Instaurer une culture de la redevabilité passe par une éducation à la citoyenneté. Les citoyens doivent être formés à demander des comptes, à exercer un contrôle démocratique sur leurs élus, à exiger la vérité de leurs pasteurs. L’église peut y jouer un rôle clé à travers des enseignements, des homélies engagées, et l’éducation civique dans les écoles catholiques (cf. Jean-Claude Djéréké, « Réflexions sur l’Église catholique en Afrique », L’Harmattan, 2015).


L’Etat et les institutions religieuses peuvent collaborer pour renforcer la cohésion sociale et promouvoir une culture de l’intégrité. Cela inclut des programmes conjoints de lutte contre la corruption, de promotion de la paix, ou d’accompagnement des jeunes. Mais, cette coopération n’a de sens que si chaque partie rend compte de ses actes et respecte ses engagements devant le peuple.

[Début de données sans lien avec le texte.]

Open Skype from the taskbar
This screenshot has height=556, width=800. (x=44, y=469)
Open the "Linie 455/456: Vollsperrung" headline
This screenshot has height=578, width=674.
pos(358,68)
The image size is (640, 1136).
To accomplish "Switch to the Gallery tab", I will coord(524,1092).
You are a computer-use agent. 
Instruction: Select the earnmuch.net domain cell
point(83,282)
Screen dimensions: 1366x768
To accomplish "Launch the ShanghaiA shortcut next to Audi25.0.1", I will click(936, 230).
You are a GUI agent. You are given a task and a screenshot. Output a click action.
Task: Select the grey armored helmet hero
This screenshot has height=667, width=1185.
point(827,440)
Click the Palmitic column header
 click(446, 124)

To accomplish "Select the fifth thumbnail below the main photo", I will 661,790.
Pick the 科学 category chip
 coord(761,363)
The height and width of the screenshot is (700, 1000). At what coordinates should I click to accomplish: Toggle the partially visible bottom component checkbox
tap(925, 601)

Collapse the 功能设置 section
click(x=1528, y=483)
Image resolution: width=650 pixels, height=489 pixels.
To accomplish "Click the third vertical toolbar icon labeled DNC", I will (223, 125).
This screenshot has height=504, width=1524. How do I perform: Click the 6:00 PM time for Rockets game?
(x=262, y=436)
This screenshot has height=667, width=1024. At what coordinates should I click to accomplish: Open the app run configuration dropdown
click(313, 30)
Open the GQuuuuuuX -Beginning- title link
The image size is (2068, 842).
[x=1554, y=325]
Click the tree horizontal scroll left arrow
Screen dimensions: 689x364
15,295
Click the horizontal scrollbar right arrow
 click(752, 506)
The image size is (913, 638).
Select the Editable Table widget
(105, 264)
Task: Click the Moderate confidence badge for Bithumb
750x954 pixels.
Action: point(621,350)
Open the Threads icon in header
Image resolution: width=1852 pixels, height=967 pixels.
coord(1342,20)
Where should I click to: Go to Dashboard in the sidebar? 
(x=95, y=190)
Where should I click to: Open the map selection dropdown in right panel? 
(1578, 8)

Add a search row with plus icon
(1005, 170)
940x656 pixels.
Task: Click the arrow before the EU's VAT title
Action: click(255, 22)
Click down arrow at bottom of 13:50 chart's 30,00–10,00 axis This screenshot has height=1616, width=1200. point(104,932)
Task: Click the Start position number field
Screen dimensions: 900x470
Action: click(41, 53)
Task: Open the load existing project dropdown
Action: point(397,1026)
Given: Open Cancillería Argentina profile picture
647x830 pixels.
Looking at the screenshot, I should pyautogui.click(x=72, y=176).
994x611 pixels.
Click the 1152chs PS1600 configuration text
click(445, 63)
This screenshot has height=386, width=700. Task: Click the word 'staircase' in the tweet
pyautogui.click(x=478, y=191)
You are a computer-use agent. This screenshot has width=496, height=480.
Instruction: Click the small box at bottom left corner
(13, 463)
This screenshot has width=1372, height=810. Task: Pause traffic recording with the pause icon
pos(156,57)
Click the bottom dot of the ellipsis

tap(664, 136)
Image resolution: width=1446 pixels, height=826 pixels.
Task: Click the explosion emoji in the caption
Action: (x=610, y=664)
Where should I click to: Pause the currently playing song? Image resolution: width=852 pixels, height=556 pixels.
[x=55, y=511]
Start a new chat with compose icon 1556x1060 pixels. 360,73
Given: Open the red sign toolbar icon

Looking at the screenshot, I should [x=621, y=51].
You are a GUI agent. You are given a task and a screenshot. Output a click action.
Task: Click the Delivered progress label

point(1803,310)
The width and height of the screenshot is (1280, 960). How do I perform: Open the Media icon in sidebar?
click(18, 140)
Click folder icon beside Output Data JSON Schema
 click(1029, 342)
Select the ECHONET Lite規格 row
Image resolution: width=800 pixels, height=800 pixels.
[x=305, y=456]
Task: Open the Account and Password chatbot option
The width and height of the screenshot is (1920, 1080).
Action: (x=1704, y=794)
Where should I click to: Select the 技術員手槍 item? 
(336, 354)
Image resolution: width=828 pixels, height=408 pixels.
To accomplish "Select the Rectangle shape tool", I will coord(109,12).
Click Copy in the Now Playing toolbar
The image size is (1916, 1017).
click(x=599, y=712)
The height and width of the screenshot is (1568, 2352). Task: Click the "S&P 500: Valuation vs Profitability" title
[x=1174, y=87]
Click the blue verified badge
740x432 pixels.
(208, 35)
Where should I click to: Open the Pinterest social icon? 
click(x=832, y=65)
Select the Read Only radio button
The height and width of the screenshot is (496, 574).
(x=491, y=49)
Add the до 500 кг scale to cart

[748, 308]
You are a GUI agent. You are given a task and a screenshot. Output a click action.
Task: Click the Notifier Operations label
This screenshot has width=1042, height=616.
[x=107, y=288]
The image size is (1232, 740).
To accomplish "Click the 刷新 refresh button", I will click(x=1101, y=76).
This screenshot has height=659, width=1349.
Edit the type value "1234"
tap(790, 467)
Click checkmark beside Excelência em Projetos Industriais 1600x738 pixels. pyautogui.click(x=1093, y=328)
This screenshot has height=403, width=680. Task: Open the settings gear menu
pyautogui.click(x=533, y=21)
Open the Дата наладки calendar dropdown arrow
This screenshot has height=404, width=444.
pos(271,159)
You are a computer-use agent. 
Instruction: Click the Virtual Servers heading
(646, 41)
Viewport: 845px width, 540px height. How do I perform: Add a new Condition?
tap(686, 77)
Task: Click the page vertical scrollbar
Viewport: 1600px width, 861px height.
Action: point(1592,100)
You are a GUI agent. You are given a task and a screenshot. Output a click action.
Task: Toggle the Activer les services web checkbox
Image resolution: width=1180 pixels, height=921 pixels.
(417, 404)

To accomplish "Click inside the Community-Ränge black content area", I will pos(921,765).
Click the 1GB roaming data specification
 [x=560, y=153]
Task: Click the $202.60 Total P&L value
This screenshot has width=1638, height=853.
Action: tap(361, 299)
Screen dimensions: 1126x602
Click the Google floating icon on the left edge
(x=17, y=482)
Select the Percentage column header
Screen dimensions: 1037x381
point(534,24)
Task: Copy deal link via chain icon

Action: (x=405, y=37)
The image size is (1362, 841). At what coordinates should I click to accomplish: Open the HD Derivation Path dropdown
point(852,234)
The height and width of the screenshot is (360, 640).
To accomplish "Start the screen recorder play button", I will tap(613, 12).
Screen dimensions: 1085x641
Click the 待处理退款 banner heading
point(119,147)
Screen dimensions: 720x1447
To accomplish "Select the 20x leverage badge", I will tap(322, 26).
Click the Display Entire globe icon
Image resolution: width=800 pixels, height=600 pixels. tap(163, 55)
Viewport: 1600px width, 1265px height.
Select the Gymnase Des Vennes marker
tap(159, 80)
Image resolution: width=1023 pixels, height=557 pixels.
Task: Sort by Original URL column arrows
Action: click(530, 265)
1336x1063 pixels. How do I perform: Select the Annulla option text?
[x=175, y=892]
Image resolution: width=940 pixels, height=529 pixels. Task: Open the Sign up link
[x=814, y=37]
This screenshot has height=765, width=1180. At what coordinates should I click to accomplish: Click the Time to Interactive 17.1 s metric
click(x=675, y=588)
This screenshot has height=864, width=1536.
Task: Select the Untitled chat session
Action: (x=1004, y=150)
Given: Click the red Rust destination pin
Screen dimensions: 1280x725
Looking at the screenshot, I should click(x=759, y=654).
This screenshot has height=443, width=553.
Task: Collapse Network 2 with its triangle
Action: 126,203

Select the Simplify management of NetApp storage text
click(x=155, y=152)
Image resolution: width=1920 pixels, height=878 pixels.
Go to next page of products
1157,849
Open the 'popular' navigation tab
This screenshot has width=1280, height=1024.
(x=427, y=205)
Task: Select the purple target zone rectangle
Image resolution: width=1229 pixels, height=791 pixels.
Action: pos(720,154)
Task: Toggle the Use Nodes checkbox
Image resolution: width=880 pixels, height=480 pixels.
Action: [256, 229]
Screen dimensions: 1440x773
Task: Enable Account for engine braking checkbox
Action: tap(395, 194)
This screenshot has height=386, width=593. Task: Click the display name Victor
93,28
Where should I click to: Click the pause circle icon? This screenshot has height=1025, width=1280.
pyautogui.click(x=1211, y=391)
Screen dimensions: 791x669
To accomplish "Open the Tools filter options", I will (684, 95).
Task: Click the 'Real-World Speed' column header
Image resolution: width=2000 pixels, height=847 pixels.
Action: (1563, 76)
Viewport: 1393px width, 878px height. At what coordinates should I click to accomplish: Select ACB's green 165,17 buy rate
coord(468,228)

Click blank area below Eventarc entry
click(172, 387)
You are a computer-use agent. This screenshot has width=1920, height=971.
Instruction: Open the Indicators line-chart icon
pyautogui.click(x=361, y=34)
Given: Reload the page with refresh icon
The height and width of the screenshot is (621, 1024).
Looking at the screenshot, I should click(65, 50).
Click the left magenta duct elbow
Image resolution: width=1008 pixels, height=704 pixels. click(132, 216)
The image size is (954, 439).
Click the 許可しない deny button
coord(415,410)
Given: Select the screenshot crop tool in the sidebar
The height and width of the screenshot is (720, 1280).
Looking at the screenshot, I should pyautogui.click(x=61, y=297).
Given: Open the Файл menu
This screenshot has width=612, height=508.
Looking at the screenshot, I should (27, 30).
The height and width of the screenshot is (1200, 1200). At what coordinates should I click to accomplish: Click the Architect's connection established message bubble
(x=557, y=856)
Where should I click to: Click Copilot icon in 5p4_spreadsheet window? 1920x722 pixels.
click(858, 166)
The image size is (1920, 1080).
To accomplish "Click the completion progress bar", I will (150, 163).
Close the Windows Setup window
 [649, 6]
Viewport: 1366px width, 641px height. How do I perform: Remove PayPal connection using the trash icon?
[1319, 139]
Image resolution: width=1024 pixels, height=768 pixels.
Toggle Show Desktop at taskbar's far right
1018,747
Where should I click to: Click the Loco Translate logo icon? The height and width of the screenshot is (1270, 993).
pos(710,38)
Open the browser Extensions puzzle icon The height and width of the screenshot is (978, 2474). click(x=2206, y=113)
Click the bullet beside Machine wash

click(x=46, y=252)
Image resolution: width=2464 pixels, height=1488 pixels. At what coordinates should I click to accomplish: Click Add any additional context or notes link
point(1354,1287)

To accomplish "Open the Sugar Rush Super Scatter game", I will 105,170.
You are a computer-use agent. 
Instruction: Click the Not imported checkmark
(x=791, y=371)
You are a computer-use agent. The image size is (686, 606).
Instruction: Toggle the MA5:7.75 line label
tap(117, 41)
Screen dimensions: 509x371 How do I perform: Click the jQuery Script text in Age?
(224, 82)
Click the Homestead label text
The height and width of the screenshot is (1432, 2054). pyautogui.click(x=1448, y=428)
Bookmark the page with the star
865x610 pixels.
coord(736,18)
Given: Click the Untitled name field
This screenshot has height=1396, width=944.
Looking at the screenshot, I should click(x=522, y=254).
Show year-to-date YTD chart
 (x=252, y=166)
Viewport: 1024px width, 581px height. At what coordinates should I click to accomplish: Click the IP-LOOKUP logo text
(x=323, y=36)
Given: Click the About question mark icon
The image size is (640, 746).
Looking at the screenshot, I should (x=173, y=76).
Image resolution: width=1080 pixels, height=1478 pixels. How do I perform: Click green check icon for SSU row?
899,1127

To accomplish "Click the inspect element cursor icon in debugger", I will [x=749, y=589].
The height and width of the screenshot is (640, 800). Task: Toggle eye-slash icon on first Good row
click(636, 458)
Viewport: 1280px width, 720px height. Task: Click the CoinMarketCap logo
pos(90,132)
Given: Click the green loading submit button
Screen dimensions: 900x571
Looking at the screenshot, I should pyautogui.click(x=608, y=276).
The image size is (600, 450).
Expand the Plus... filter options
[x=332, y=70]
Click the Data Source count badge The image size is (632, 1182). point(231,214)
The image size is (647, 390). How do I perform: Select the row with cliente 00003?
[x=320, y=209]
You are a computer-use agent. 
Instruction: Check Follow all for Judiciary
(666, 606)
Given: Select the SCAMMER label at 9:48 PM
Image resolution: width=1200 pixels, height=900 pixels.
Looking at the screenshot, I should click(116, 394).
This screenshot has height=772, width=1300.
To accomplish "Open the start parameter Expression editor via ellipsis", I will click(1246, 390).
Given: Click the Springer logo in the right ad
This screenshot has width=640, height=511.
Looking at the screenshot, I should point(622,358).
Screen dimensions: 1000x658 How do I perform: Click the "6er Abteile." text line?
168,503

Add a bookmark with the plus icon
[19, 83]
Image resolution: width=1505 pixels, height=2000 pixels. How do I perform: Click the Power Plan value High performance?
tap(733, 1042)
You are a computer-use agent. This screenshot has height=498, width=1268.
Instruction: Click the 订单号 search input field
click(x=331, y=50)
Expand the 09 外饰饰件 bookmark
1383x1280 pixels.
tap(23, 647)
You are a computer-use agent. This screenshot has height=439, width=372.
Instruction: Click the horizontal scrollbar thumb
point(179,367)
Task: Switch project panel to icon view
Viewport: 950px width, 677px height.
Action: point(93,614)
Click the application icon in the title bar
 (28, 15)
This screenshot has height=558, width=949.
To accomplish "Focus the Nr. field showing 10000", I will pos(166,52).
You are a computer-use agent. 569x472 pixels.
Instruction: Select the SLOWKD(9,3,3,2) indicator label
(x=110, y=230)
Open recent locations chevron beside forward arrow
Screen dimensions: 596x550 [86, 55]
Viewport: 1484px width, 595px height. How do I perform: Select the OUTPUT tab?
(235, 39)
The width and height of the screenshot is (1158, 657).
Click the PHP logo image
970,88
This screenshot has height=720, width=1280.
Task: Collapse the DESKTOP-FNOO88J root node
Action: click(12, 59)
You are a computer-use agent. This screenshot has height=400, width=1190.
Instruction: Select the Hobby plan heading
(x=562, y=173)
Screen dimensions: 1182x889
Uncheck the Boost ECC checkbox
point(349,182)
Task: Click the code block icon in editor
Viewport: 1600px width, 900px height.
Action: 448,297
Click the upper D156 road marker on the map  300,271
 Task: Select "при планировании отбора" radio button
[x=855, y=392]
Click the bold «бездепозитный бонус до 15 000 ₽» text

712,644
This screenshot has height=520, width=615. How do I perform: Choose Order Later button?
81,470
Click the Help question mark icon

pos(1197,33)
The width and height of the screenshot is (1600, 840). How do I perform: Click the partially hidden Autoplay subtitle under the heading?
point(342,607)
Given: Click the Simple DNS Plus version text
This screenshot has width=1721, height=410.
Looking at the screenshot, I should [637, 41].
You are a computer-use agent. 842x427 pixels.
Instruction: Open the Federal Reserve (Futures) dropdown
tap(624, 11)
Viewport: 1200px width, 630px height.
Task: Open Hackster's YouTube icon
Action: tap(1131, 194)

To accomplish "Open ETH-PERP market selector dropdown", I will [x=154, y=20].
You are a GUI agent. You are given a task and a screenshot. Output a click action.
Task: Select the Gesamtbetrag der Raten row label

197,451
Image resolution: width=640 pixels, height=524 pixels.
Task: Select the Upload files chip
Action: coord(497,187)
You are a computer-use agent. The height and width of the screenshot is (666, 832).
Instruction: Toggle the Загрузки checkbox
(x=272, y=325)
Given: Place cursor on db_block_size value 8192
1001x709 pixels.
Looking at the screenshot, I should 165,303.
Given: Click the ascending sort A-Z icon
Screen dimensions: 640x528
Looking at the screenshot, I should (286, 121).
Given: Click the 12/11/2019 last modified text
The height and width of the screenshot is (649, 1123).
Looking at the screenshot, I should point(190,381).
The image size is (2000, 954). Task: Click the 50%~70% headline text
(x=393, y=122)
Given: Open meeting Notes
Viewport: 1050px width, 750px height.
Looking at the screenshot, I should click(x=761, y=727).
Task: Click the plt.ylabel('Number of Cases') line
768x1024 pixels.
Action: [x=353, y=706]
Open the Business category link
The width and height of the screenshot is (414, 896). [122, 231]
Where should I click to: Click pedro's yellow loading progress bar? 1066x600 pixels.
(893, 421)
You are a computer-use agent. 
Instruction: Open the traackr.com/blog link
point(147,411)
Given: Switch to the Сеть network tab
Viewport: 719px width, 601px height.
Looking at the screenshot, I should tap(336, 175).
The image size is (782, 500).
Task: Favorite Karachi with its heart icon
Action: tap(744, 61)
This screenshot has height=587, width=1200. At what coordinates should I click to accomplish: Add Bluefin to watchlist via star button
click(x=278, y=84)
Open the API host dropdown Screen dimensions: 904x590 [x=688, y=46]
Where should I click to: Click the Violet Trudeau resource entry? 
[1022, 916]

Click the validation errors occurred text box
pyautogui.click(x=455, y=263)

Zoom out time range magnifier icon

Dans une Côte d’Ivoire en quête de stabilité et de justice, la redevabilité doit devenir un pilier de la gouvernance tant politique qu’ecclésiale. Les responsables doivent comprendre que leur autorité ne leur confère pas un pouvoir absolu, mais, une mission de service. En rendant compte, ils consolident la confiance, favorisent la paix sociale et répondent à l’appel à la vérité et à la justice inscrit dans toute conscience humaine et dans l’évangile.

Jean-Claude Djéréké
est professeur de littérature africaine à l’Université de Temple (Etats-Unis).